I am a firm believer in the notion "Everything is a stream". After all, at it's root what is a computer program but a stream of instructions toggling the state of transistors on the CPU die. As such, I have been gradually moving away from traditional imperative coding and embracing a declarative approach to implementing behavior.
Starting with the UI, my Reactive Extensions for Caliburn Micro allowed me to escape the scourge of state variables and property change non-sense and have read-model changes update the view or user input changes update the view model in a declarative fashion.
With this in place, I sort of stumbled onto a pattern I quite liked and gradually developed into a pattern I am now referring to as "Reactive Behaviors". To explain this pattern, lets take a basic example of a log in page for an application.
Traditionally, in WPF MVVM parlance, the view model for the log in page might look something like this:
public class LogInPageViewModel : Screen, ILogInPageViewModel
{
private readonly IAuthenticationService _authenticationService;
private readonly DelegateCommand _logInCommand;
private readonly DelegateCommand _cancelCommand;
private CancellationTokenSource _cts;
private string _username;
private string _password;
private string _error;
public LogInPageViewModel(IAuthenticationService authenticationService)
{
_authenticationService = authenticationService;
_cts = new CancellationTokenSource();
_logInCommand = new DelegateCommand(CanLogIn, PerformLogIn);
_cancelCommand = new DelegateCommand(_ => true, CancelLogIn);
}
public void Dispose()
{
if (_cts != null)
{
_cts.Cancel();
_cts.Dispose();
_cts = null;
}
}
private bool CanLogIn(object parameter)
{
return (!string.IsNullOrWhiteSpace(_username) && !string.IsNullOrWhiteSpace(_password));
}
private async void PerformLogIn(object parameter)
{
AuthenticationResponse response = await _authenticationService.AuthenticateAsync(new AuthenticationRequest(_username, _password), _cts.Token);
if (response.Successful)
{
TryClose(true);
}
else
{
Error = response.Error.Message;
}
}
private void CancelLogIn(object parameter)
{
TryClose(false);
}
public string Username
{
get { return _username; }
set
{
if (!string.Equals(value, _username))
{
_username = value;
NotifyOfPropertyChange(() => Username);
_logInCommand.RaiseCanExecuteChanged();
}
}
}
public string Password
{
get { return _password; }
set
{
if (!string.Equals(value, _password))
{
_password = value;
NotifyOfPropertyChange(() => Password);
_logInCommand.RaiseCanExecuteChanged();
}
}
}
public string Error
{
get { return _error; }
private set
{
if (!string.Equals(value, _error))
{
_error = value;
NotifyOfPropertyChange(() => Error);
}
}
}
public ICommand LogInCommand
{
get { return _logInCommand; }
}
}
As we can see, we have a bunch of state variables that are updated from property setters and when certain state variables are updated we need to perform specific actions.

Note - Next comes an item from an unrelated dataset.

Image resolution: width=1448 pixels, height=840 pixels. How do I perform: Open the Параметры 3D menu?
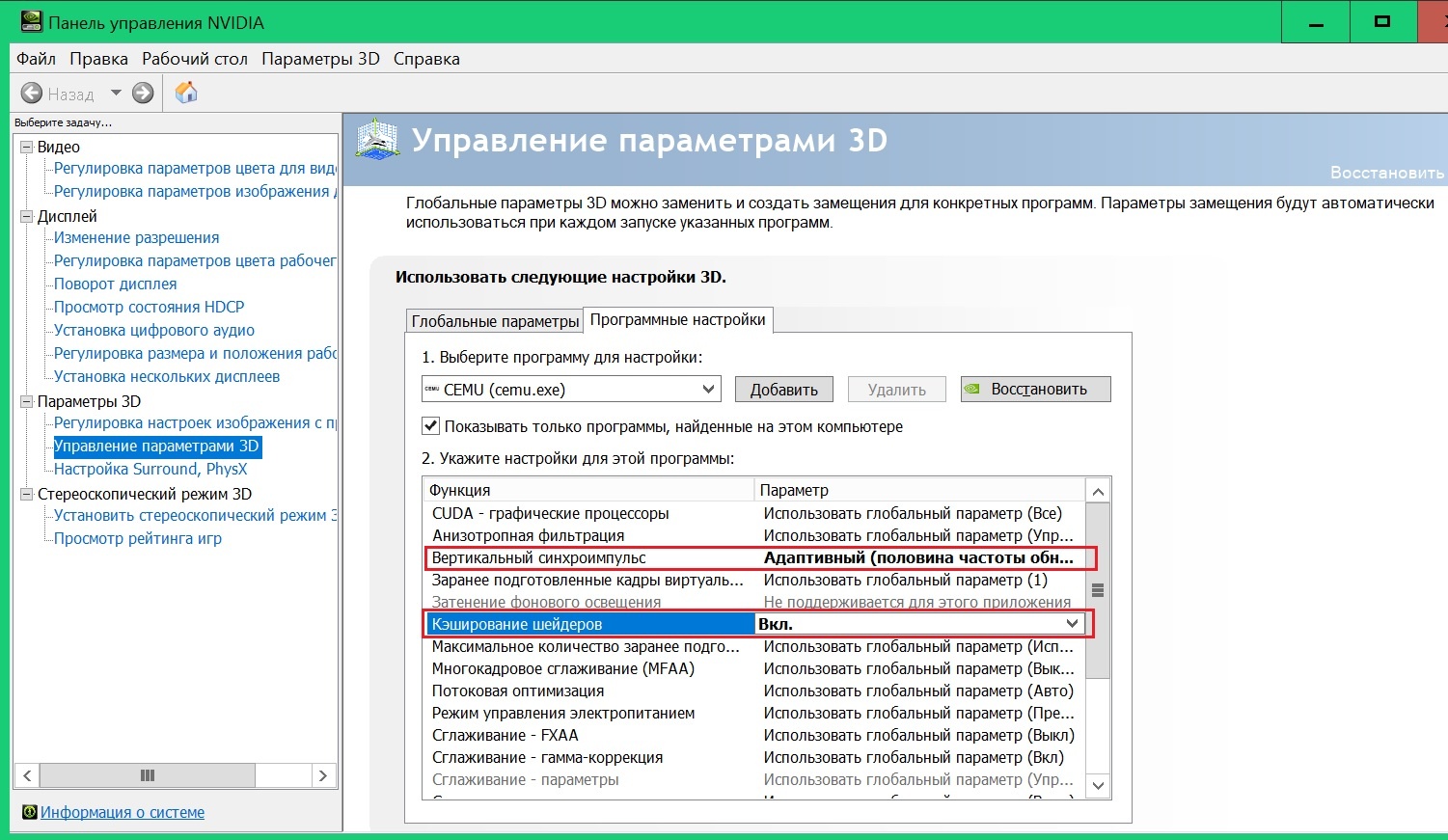320,59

Now, can you quickly identify all the behaviors of this view model?
Well, it's not a complicated view model so it'll probably just take a few minutes to work out the behaviors. To summarize, they are:
- When the user has entered a value in both the user name and password text boxes then enable the "Log in" button
- When the user clicks the "Log in" button, asynchronously attempt to log in with the supplied credentials.
- When a successful login attempt is made, close the dialog
- When an unsuccessful login attempt is made, display an error
- When the user clicks the "Cancel" button, close the dialog
But that took a few minutes of scanning back and forth over the class right? Also, while we have been good developers and applied DRY by centralizing the logic to determine when the log in button should be enabled, in order to know under what circumstances the logic will be called, we need to perform a "Find References" on the method. The cause and effect of this behavior are disassociated. In fact, in this instance it's event worse, as this method is only passed to the DelegateCommand instance, we have to know that the DelegateCommand will invoke this method everytime the RaiseCanExecuteChanged is called and then perform another "Find References" to find all the locations RaiseCanExecuteChanged is called. Phew!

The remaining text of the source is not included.